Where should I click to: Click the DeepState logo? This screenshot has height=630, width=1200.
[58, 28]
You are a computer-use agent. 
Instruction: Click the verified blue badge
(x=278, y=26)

——

PROBLEM TO WORK ON:
Return the records above verbatim, in their entirety.

RESULT BELOW:
Where should I click to: Click the DeepState logo? This screenshot has height=630, width=1200.
[58, 28]
You are a computer-use agent. 
Instruction: Click the verified blue badge
(x=278, y=26)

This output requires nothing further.